RECORDS SHOWN →
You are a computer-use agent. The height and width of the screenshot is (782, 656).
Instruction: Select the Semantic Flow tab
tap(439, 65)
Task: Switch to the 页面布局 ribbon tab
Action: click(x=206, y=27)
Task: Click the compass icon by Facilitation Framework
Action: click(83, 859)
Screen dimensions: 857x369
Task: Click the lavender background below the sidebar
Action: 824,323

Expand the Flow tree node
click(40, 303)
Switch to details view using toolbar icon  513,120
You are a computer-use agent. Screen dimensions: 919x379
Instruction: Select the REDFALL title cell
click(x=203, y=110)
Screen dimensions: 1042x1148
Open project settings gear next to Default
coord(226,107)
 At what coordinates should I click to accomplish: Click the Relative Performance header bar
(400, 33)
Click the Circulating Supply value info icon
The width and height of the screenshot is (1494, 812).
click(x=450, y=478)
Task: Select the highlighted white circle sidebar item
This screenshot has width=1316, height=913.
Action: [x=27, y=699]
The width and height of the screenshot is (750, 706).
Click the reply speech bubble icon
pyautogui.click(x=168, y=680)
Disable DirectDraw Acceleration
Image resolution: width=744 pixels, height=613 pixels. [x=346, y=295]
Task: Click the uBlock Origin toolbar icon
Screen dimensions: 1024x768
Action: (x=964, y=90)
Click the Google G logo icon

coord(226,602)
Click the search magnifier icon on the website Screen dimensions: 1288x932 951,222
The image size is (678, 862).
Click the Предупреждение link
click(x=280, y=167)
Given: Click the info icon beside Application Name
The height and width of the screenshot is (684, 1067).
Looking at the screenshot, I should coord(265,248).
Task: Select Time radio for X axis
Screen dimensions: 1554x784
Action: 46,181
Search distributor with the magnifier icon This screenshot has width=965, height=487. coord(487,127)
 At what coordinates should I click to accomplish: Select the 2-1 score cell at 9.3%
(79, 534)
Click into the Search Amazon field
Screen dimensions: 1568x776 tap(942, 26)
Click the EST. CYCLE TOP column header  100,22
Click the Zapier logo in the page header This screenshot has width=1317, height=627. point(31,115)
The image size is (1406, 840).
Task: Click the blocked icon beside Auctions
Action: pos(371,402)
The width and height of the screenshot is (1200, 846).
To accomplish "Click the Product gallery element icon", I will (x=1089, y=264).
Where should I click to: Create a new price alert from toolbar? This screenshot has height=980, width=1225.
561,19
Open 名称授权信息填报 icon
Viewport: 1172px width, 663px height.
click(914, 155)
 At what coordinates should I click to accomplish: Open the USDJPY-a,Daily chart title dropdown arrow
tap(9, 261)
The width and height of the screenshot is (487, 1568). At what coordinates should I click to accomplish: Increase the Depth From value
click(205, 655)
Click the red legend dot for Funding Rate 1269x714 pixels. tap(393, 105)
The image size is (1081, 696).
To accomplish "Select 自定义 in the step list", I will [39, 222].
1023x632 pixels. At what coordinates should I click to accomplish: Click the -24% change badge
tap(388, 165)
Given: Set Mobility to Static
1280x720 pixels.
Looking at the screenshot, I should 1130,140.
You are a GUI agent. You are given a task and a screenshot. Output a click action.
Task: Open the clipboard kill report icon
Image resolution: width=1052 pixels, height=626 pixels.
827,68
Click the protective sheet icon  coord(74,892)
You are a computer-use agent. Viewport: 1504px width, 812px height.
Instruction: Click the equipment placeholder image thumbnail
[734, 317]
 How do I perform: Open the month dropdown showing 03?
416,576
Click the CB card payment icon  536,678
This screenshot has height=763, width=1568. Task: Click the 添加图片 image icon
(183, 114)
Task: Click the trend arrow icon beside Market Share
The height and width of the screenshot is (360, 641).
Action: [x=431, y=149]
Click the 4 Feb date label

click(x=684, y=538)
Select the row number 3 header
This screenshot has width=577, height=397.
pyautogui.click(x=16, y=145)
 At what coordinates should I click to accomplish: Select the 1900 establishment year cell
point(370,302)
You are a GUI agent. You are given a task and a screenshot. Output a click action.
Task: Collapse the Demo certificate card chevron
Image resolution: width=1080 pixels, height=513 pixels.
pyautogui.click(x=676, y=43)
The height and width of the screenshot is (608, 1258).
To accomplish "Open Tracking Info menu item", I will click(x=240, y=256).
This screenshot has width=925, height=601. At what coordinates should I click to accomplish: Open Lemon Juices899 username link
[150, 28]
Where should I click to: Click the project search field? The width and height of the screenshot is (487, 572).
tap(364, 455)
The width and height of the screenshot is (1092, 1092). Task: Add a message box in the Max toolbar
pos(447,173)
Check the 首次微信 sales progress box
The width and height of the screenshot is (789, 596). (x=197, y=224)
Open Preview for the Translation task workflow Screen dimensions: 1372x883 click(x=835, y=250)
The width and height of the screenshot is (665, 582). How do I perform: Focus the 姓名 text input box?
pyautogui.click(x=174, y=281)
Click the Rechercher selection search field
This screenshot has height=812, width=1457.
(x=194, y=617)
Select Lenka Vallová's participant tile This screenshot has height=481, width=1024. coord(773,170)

PROBLEM DETAILS → Down to the final line, write out all of the material exactly.

ANSWER AREA →
You are a computer-use agent. The height and width of the screenshot is (782, 656).
Instruction: Select the Semantic Flow tab
tap(439, 65)
Task: Switch to the 页面布局 ribbon tab
Action: click(x=206, y=27)
Task: Click the compass icon by Facilitation Framework
Action: click(83, 859)
Screen dimensions: 857x369
Task: Click the lavender background below the sidebar
Action: 824,323

Expand the Flow tree node
click(40, 303)
Switch to details view using toolbar icon  513,120
You are a computer-use agent. Screen dimensions: 919x379
Instruction: Select the REDFALL title cell
click(x=203, y=110)
Screen dimensions: 1042x1148
Open project settings gear next to Default
coord(226,107)
 At what coordinates should I click to accomplish: Click the Relative Performance header bar
(400, 33)
Click the Circulating Supply value info icon
The width and height of the screenshot is (1494, 812).
click(x=450, y=478)
Task: Select the highlighted white circle sidebar item
This screenshot has width=1316, height=913.
Action: [x=27, y=699]
The width and height of the screenshot is (750, 706).
Click the reply speech bubble icon
pyautogui.click(x=168, y=680)
Disable DirectDraw Acceleration
Image resolution: width=744 pixels, height=613 pixels. [x=346, y=295]
Task: Click the uBlock Origin toolbar icon
Screen dimensions: 1024x768
Action: (x=964, y=90)
Click the Google G logo icon

coord(226,602)
Click the search magnifier icon on the website Screen dimensions: 1288x932 951,222
The image size is (678, 862).
Click the Предупреждение link
click(x=280, y=167)
Given: Click the info icon beside Application Name
The height and width of the screenshot is (684, 1067).
Looking at the screenshot, I should coord(265,248).
Task: Select Time radio for X axis
Screen dimensions: 1554x784
Action: 46,181
Search distributor with the magnifier icon This screenshot has width=965, height=487. coord(487,127)
 At what coordinates should I click to accomplish: Select the 2-1 score cell at 9.3%
(79, 534)
Click into the Search Amazon field
Screen dimensions: 1568x776 tap(942, 26)
Click the EST. CYCLE TOP column header  100,22
Click the Zapier logo in the page header This screenshot has width=1317, height=627. point(31,115)
The image size is (1406, 840).
Task: Click the blocked icon beside Auctions
Action: pos(371,402)
The width and height of the screenshot is (1200, 846).
To accomplish "Click the Product gallery element icon", I will (x=1089, y=264).
Where should I click to: Create a new price alert from toolbar? This screenshot has height=980, width=1225.
561,19
Open 名称授权信息填报 icon
Viewport: 1172px width, 663px height.
click(914, 155)
 At what coordinates should I click to accomplish: Open the USDJPY-a,Daily chart title dropdown arrow
tap(9, 261)
The width and height of the screenshot is (487, 1568). At what coordinates should I click to accomplish: Increase the Depth From value
click(205, 655)
Click the red legend dot for Funding Rate 1269x714 pixels. tap(393, 105)
The image size is (1081, 696).
To accomplish "Select 自定义 in the step list", I will [39, 222].
1023x632 pixels. At what coordinates should I click to accomplish: Click the -24% change badge
tap(388, 165)
Given: Set Mobility to Static
1280x720 pixels.
Looking at the screenshot, I should 1130,140.
You are a GUI agent. You are given a task and a screenshot. Output a click action.
Task: Open the clipboard kill report icon
Image resolution: width=1052 pixels, height=626 pixels.
827,68
Click the protective sheet icon  coord(74,892)
You are a computer-use agent. Viewport: 1504px width, 812px height.
Instruction: Click the equipment placeholder image thumbnail
[734, 317]
 How do I perform: Open the month dropdown showing 03?
416,576
Click the CB card payment icon  536,678
This screenshot has height=763, width=1568. Task: Click the 添加图片 image icon
(183, 114)
Task: Click the trend arrow icon beside Market Share
The height and width of the screenshot is (360, 641).
Action: [x=431, y=149]
Click the 4 Feb date label

click(x=684, y=538)
Select the row number 3 header
This screenshot has width=577, height=397.
pyautogui.click(x=16, y=145)
 At what coordinates should I click to accomplish: Select the 1900 establishment year cell
point(370,302)
You are a GUI agent. You are given a task and a screenshot. Output a click action.
Task: Collapse the Demo certificate card chevron
Image resolution: width=1080 pixels, height=513 pixels.
pyautogui.click(x=676, y=43)
The height and width of the screenshot is (608, 1258).
To accomplish "Open Tracking Info menu item", I will click(x=240, y=256).
This screenshot has width=925, height=601. At what coordinates should I click to accomplish: Open Lemon Juices899 username link
[150, 28]
Where should I click to: Click the project search field? The width and height of the screenshot is (487, 572).
tap(364, 455)
The width and height of the screenshot is (1092, 1092). Task: Add a message box in the Max toolbar
pos(447,173)
Check the 首次微信 sales progress box
The width and height of the screenshot is (789, 596). (x=197, y=224)
Open Preview for the Translation task workflow Screen dimensions: 1372x883 click(x=835, y=250)
The width and height of the screenshot is (665, 582). How do I perform: Focus the 姓名 text input box?
pyautogui.click(x=174, y=281)
Click the Rechercher selection search field
This screenshot has height=812, width=1457.
(x=194, y=617)
Select Lenka Vallová's participant tile This screenshot has height=481, width=1024. coord(773,170)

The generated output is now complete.